● Activity
Return all the data exactly, keeping the pictures out.

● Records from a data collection
*** Begin section ***

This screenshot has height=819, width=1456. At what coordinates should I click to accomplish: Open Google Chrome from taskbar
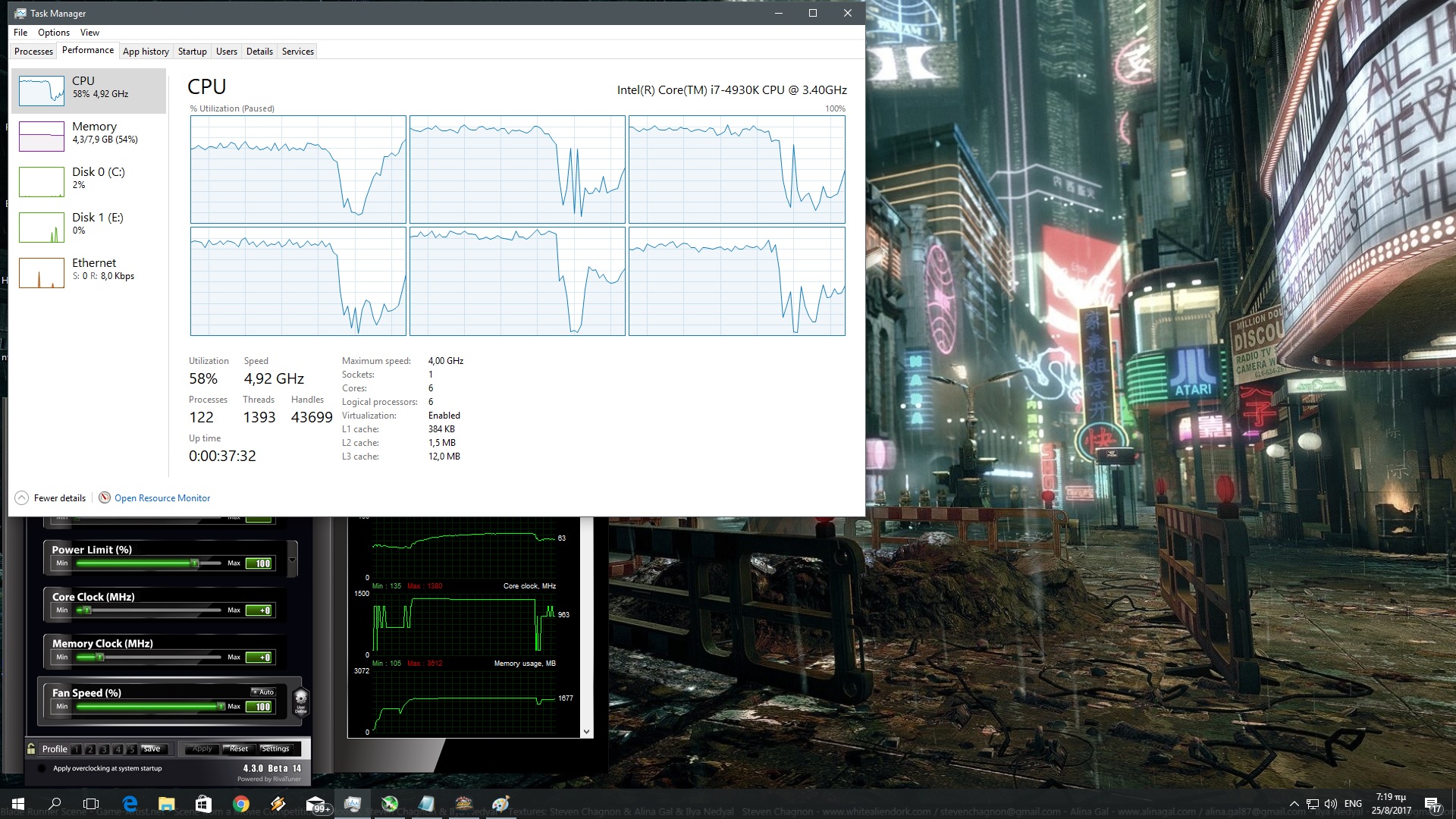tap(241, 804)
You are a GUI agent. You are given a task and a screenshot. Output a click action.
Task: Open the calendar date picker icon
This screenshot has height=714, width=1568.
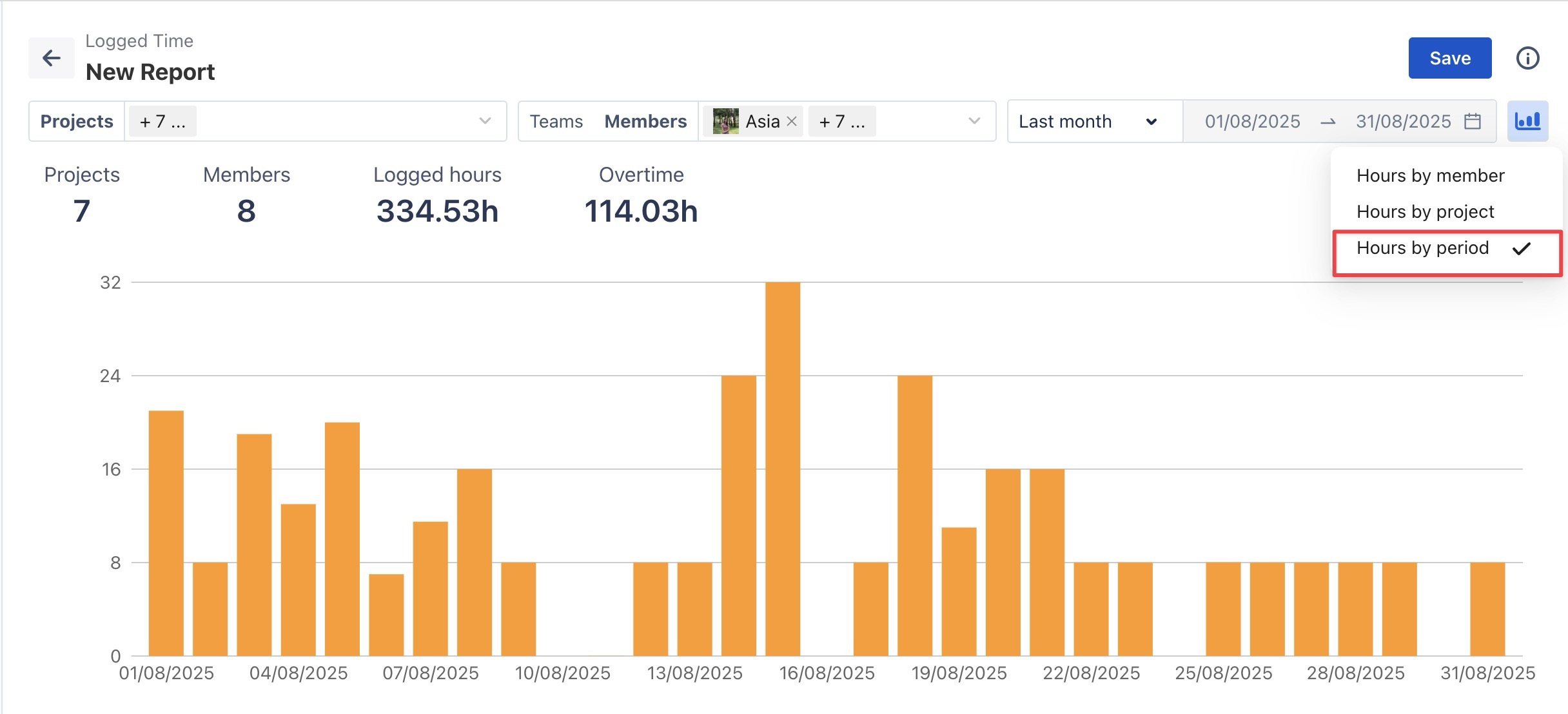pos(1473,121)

*** End section ***

● Solved problem
This screenshot has height=819, width=1456. At what coordinates should I click to accomplish: Open Google Chrome from taskbar
tap(241, 804)
You are a GUI agent. You are given a task and a screenshot. Output a click action.
Task: Open the calendar date picker icon
This screenshot has height=714, width=1568.
pos(1473,121)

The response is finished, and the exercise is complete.